Psychology Professor Alison Fleming
Beginning with an undergraduate degree at Columbia University in the late 1960s, Professor Alison Fleming began her first piece of research using mice as subjects. “I was interested in how first-time mother mice differ from more experienced, multiparous mice,” explains Fleming. ”It seems I have not come all that far in my 40 years in the business,” she jokes. 

Now a professor in the Department of Psychology at the University of Toronto Mississauga where she has been teaching since 1975, Fleming has studied and published close to 150 research papers on maternal matters for rats and humans, and is the recipient of many awards and honours, including being elected to the Royal Society of Canada in 2004. Fleming, who has had the distinction of Full Professor at U of T since 1986, is the Canada Research Chair in Behavioural Neurobiology and Genetics, and is also currently serving as the Acting Vice-Principal: Research at U of T Mississauga.

Over the years Fleming has investigated a menagerie of animals and their mothering instincts. After obtaining her PhD in 1973 from Rutgers University, where she was working at the Institute of Animal Behavior, exploring the role of olfaction in maternal behaviour in rats, Fleming studied rabbits in Berkeley, California, while working on circadian and seasonal rhythms alongside Dr. Irving Zucker from 1972-74. “My most notable study of that period was on the nursing rhythm in rabbits,” explains Fleming. “Rabbits nurse once a day and the question is ‘how do they know when to nurse?’” Fleming continued her postdoctoral studies in San Francisco where she began studying human mothering for the first time.

Currently Dr. Fleming is working on a number of studies involving various subjects such as monkeys, humans and rats. Fleming’s present work on rats explores the effect of maternal deprivation and of ‘replacement’ stroking stimulation designed to simulate maternal licking on newborn rat pups. Findings have indicated that pups who receive more licking-like stimulation in the early stages after birth behave differently than pups who receive less licking-like stimulation. Fleming describes these pups as “more attentive, less active, and less impulsive,” and they also “show more efficient later mothering behaviour.” Other studies being conducted in Dr. Fleming’s laboratory include the role of the neurotransmitter dopamine in mothering.  


Fleming has also had her share of collaborations with other notable academics, having conducted studies in alliance with Professor Jenny Jenkins at the Ontario Institute for Studies in Education, as well as colleagues in Montreal.
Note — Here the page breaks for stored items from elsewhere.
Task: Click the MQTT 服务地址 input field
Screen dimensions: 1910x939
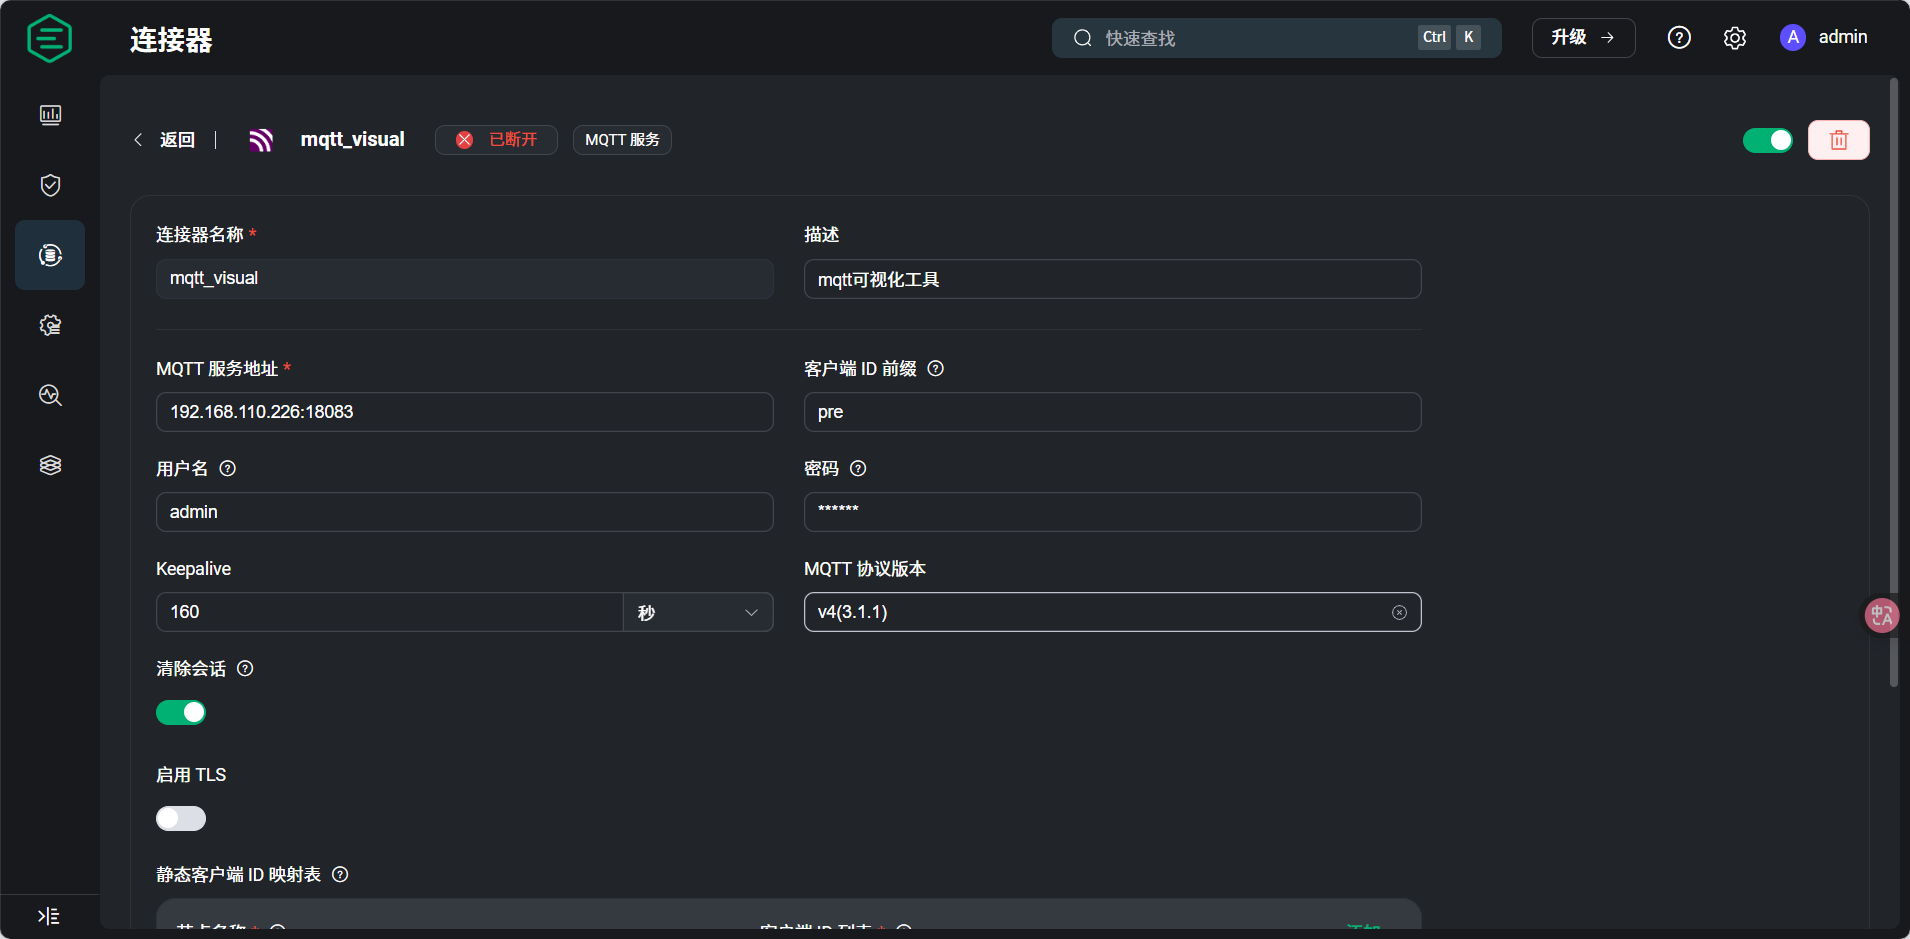Action: pyautogui.click(x=464, y=412)
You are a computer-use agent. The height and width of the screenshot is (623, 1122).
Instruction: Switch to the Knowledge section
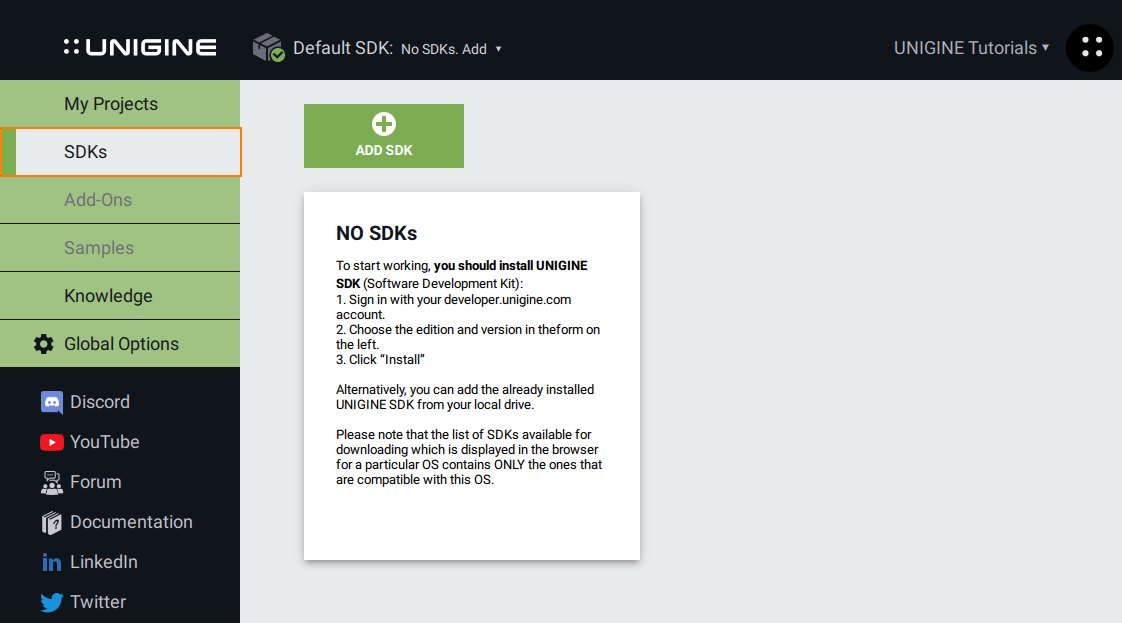point(108,296)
Fleming also has an existing study in progress with Dr. Steiner at St. Joseph Hospital where they employ functional magnetic resonance imaging (fMRI) to study mothers suffering from postpartum depression. “We are exploring how postpartum depression affects brain mechanisms regulating mothering motivation and responsiveness,” says Fleming. Another study Fleming is conducting concerns teenage mothers and how paying attention, which is essentially a function of the prefrontal area of the brain, influences their ability to respond to their infants.
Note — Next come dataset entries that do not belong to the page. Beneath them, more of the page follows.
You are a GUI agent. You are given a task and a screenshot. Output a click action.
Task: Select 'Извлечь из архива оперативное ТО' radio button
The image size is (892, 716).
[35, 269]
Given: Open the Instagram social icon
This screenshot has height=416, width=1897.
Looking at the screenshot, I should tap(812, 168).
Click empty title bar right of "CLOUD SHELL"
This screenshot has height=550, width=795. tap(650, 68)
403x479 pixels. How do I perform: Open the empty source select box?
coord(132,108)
In the future, Fleming is interested in studying “brain activation patterns to pictures and cries of infants, and comparing reactions of mothers with non-mothers.” She also plans to explore how vitamin-D insufficiencies can affect pregnant and lactating mothers, and its influence on rats. Fleming found inspiration for this study from a workshop that was coordinated by U of T Mississauga’s Anthropology Professor Esteban Parra and Professor Dan Sellen from the St. George campus’s Anthropology Department. Parra investigates the effects of vitamin-D deficiency in human populations.
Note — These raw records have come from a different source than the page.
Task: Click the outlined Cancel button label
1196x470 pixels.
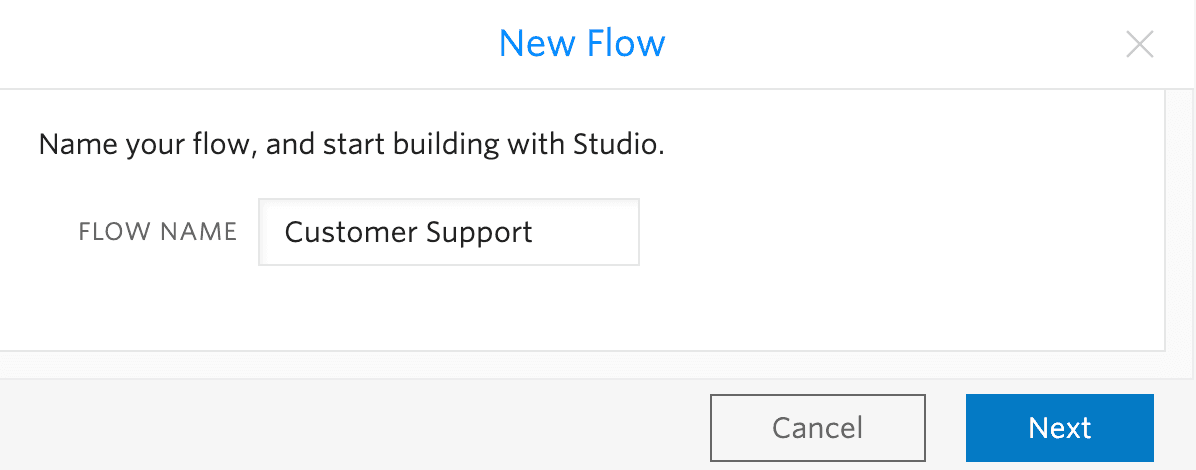Action: click(x=817, y=428)
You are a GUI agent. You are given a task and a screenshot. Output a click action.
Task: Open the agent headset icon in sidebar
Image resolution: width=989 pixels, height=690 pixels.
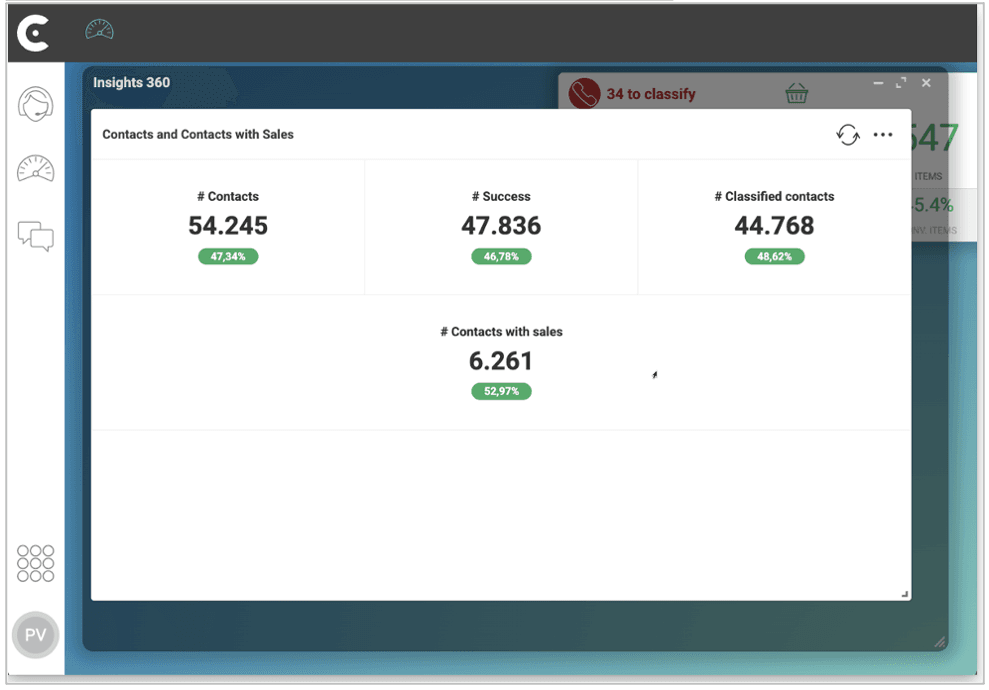(35, 104)
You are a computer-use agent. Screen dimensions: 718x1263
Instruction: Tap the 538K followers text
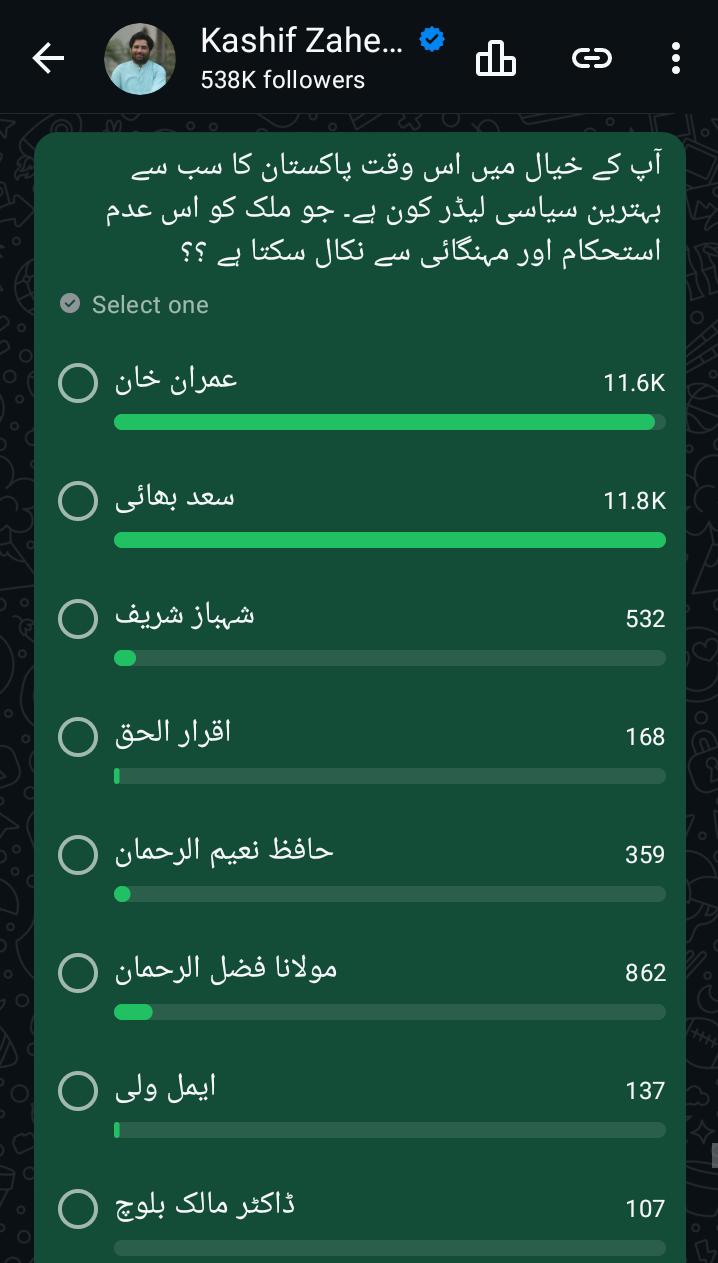[282, 80]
With such a full roster, Fleming’s busy schedule usually begins around 7:00 a.m. and comes to an end just after midnight, with a good portion of her day spent at the laboratory among a hardworking and devoted team, which includes students both at the graduate and undergraduate level. Fleming defines her experience working with students as a rewarding one. “I love students; they make my professional life worth living,” says Fleming. “I love to talk ideas with them, to argue with them, to watch them grow and mature, and to surpass me!”

Fleming’s friendly and encouraging nature has enticed a number of student volunteers to come work in her laboratory, and she appreciates the reciprocal nature of working with students, appreciative of the contributions they make to her research. “I think good, committed, hard-working, and enthusiastic students are what this business is all about,” says Fleming. “Both they and I get a lot out of the relationship.” And, as the field of psychobiology continues to expand, there are many more unique research studies and findings that will indubitably emerge from Alison Fleming’s team and laboratory.